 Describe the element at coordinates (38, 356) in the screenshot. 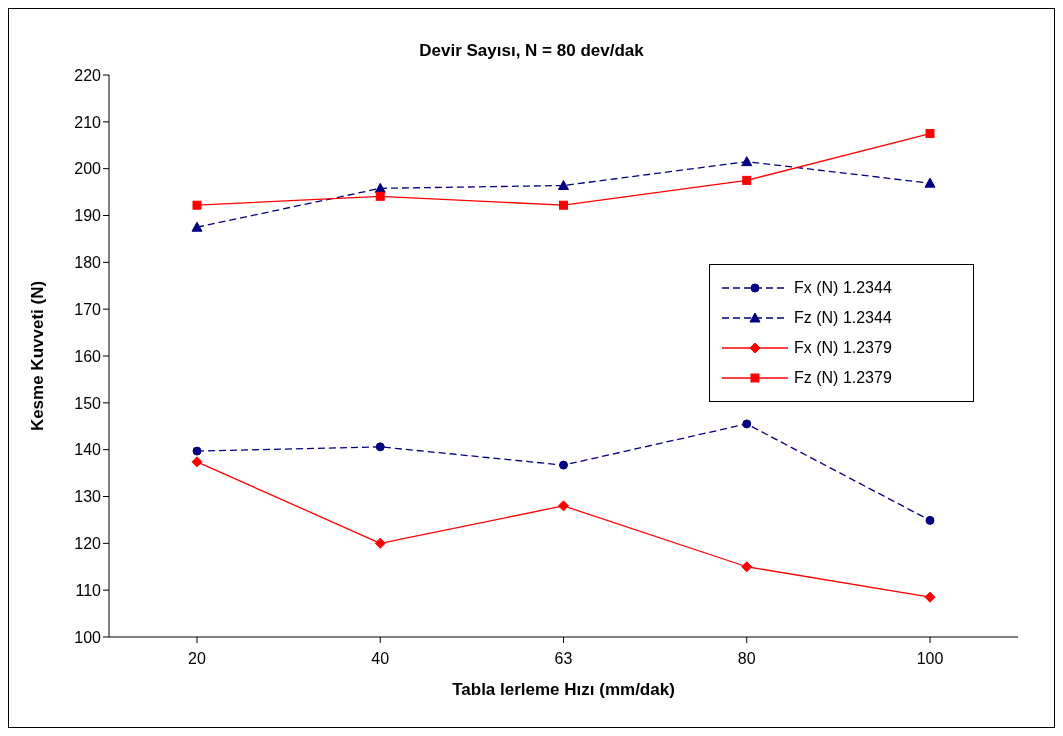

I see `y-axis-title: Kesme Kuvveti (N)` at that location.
...
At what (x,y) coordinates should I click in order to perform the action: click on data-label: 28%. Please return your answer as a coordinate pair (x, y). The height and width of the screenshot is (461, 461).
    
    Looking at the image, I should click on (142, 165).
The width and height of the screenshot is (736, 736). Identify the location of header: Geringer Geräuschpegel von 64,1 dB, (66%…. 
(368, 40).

*WHAT YOU NEED TO DO:*
Find every line in the entries above that contains the string "should" and copy each such line in full.

*RESPONSE TO THE EXERCISE:*
At what (x,y) coordinates should I click in order to perform the action: click on data-label: 28%. Please return your answer as a coordinate pair (x, y). The height and width of the screenshot is (461, 461).
    Looking at the image, I should click on (142, 165).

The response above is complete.